This recipe builds upon skills learned in the Roasting Butternut Squash post. If you want to learn more about how to peel, seed, chop and roast butternut squash, check it out!Print
Quinoa Black Bean Butternut Squash Salad with Lime Vinaigrette
- Yield: 10 cups 1x
- 2 Tbsp freshly squeezed lime juice (1–2 limes)
- 1 clove garlic
- ½ fresh jalapeno pepper, stem removed, cut lengthwise
- 5 Tbsp extra virgin olive oil
- 1 tsp agave syrup
- Pinch of salt
- Freshly ground black pepper
- 1 small butternut squash (or ½ large)
- 1 Tbsp olive oil
- 4 cups cooked and cooled quinoa
- 1–1/2 cups cooked and cooled black beans (or use 1 can of black beans, drained and rinsed)
- ½ cup chopped cilantro
- 1 red bell pepper, small dice
- 3 scallions (green onions), finely sliced or chopped
- ¼ cup toasted pepitas (pumpkin seeds)
- 1–1/2 tsp ground cumin
- 1 tsp ground coriander
- Salt and Pepper, to taste
- Preheat oven to 425 degrees Fahrenheit if you have a convection oven or 450 if you don’t have a convection function on your oven.
- Vinaigrette: Blend all vinaigrette ingredients together in a blender; set aside.
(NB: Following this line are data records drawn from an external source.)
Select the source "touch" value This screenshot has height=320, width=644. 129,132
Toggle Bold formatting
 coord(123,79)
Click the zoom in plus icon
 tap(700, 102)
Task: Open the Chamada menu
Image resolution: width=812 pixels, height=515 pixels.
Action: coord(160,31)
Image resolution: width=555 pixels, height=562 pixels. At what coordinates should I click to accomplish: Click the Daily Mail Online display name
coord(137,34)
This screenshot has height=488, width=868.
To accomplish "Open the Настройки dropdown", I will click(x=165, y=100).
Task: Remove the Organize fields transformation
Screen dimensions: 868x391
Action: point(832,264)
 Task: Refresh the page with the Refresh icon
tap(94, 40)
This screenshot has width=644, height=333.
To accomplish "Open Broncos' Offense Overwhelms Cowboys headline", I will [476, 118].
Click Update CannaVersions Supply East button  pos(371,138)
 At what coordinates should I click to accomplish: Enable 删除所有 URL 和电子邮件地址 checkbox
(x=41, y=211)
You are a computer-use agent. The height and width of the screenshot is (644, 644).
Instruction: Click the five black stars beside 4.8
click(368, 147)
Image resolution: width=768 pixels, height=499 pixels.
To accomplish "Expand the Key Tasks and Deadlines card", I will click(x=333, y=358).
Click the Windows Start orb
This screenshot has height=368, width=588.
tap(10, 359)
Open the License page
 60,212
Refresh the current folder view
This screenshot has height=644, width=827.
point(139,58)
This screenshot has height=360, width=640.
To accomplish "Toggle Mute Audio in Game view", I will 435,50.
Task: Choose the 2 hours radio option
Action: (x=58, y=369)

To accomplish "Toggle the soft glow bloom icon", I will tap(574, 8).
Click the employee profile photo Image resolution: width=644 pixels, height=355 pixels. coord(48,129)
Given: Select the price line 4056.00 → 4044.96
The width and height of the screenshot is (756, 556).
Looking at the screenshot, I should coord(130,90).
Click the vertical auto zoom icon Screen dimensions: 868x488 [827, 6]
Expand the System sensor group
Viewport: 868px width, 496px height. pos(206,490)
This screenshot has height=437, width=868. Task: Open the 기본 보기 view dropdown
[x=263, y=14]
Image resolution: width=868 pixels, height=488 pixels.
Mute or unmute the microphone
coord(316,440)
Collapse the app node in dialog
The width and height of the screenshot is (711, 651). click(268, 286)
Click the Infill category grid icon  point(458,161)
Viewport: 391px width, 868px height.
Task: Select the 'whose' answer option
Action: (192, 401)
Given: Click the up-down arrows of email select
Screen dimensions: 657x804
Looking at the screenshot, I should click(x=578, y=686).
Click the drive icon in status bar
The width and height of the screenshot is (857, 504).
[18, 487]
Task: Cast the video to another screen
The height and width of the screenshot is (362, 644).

Alternatively, mince garlic and jalapeño and add all vinaigrette ingredients to a jar; shake to combine and then set aside.
- Roasting the squash: Peel butternut squash. Cut in half and used a spoon to scrape out and discard the seeds. Cut the squash into 1-inch cubes and add to a medium-sized mixing bowl. Drizzle with olive oil and sprinkle with a pinch of salt and pepper; toss to coat all pieces with oil. On a sheet pan (preferably lined with parchment paper, but plain will do), spread the cubes out in a single layer and place pan into the oven. Roast for 15 minutes. Remove from oven and stir; return to oven and cook until soft and speckled with brown (about 15 more minutes). Test with a fork which should be able to be inserted into the center of the cubes with little to no resistance. Remove from oven and set on a rack to cool slightly.
- Putting together the salad: In a large bowl, mix together quinoa, beans, squash, cilantro, vegetables, pepitas, cumin, coriander and vinaigrette. Season to taste with salt and pepper.
- Serve immediately or let set for the flavors develop. Refrigerate leftovers for up to 5 days.
- Great served over mixed greens tossed with the same vinaigrette. Make sure to make a double batch of vinaigrette to do this!
- If making extra vinaigrette, keep it in a jar in the refrigerator. It can be used for a salad or a marinade. Make sure to remove from the fridge 10 min before using so that oil can liquefy. Use within a week.
- This salad tastes good right away, but is best after sitting for a couple of hours. It can be stored in the refrigerator in a sealed container for up to five days.
- This is a great make-ahead recipe to use for a meal one night of the week and for lunch later on.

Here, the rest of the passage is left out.